The full set of entries must be copied exactly.
** Data supplied follows **
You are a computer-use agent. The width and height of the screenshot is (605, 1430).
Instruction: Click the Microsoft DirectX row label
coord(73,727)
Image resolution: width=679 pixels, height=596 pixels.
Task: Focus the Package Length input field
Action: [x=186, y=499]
** End of Data supplied **
§ **Problem solution**:
You are a computer-use agent. The width and height of the screenshot is (605, 1430).
Instruction: Click the Microsoft DirectX row label
coord(73,727)
Image resolution: width=679 pixels, height=596 pixels.
Task: Focus the Package Length input field
Action: [x=186, y=499]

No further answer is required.